Problem
Using the material below, copy every line where "will" appears.

Data under study

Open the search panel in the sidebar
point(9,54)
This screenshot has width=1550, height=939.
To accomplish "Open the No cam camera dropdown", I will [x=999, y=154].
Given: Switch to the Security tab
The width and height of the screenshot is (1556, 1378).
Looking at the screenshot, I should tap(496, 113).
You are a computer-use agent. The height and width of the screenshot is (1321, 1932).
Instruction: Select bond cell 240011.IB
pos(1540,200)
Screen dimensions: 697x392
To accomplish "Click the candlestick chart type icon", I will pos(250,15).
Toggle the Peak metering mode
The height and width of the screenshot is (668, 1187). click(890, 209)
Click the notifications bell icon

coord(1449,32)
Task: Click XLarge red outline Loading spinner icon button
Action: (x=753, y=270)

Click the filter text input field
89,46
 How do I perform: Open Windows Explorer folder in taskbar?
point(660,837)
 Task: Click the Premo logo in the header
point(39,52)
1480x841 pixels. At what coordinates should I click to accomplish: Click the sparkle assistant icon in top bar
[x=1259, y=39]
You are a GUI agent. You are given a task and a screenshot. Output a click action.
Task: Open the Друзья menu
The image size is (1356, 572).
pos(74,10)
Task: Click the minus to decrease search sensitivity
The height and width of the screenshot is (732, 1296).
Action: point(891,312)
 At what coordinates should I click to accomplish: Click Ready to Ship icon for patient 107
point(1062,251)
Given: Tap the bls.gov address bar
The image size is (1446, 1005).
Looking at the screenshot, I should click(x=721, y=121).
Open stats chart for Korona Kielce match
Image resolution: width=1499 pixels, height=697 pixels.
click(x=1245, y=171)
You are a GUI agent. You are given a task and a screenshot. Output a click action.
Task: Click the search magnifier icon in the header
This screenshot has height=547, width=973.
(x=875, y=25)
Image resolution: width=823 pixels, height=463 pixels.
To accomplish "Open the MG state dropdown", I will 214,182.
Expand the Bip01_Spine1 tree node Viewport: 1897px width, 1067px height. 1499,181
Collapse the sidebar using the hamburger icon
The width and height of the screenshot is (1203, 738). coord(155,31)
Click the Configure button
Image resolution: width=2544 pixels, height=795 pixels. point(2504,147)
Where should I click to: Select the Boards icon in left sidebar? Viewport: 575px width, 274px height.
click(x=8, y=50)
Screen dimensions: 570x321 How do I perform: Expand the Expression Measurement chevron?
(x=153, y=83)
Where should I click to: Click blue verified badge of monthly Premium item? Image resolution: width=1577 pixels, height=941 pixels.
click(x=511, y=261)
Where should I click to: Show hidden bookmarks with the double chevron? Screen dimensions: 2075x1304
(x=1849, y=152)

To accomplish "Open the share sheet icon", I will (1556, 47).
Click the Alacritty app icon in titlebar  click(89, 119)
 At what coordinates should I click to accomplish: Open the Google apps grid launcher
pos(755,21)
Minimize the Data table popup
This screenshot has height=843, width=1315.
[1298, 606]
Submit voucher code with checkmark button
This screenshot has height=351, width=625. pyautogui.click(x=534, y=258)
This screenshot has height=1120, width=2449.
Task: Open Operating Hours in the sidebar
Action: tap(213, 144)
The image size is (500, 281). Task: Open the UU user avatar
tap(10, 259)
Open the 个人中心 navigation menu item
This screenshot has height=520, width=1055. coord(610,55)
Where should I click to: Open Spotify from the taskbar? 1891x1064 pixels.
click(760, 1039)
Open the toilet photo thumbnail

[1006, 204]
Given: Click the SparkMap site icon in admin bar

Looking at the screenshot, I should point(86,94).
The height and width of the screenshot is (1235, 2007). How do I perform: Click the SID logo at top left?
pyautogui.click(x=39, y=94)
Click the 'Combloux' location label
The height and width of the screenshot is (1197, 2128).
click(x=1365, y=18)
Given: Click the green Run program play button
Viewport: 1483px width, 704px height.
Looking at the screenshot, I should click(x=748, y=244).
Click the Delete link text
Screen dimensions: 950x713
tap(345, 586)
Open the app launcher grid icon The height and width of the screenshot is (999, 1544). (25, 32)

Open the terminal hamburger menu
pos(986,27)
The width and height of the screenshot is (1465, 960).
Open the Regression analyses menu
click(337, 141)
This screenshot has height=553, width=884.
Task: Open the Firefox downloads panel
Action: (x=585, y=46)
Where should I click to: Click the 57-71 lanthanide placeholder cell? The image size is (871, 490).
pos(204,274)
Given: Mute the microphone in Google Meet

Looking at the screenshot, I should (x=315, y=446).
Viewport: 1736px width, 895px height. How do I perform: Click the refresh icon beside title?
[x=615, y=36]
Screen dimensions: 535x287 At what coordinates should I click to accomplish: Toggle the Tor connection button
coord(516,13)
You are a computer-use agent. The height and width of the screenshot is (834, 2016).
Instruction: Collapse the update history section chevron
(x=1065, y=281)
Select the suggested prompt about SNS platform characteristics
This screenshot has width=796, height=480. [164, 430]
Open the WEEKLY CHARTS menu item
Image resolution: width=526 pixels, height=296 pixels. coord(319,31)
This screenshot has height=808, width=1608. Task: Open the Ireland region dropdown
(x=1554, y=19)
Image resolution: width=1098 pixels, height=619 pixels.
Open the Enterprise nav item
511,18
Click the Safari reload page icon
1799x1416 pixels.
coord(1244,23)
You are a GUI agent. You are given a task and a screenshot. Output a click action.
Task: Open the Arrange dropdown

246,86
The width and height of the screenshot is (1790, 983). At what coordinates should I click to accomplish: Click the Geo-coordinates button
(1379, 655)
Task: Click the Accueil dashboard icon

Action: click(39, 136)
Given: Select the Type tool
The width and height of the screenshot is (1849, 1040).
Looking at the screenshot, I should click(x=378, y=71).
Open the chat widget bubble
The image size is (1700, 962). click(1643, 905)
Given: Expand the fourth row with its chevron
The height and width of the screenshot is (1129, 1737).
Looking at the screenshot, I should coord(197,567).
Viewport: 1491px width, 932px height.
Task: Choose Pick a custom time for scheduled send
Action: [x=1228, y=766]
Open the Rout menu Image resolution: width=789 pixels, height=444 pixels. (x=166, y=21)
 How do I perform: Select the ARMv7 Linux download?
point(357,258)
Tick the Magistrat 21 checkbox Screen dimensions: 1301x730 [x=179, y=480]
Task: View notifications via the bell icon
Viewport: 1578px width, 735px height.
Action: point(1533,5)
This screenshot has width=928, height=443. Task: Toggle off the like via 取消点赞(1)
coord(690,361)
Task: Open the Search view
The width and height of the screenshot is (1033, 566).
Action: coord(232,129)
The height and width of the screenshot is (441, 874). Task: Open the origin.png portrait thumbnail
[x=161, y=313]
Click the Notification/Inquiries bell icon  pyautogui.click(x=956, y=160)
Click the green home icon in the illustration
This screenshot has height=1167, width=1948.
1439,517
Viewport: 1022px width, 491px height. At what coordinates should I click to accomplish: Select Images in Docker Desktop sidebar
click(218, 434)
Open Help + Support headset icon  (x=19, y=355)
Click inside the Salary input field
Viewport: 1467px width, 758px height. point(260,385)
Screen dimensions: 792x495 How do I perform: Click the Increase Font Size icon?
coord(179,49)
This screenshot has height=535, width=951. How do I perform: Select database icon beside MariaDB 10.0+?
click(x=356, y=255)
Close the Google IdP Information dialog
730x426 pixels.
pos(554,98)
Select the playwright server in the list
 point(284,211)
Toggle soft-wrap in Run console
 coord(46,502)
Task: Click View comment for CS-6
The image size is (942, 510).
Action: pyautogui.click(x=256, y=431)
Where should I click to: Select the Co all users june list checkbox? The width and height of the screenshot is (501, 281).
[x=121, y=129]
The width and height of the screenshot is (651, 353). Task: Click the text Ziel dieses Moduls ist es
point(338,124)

Solution to the problem
To accomplish "Open the No cam camera dropdown", I will [x=999, y=154].
To accomplish "Click the candlestick chart type icon", I will pos(250,15).
To accomplish "Open the MG state dropdown", I will 214,182.
To accomplish "Open the share sheet icon", I will (1556, 47).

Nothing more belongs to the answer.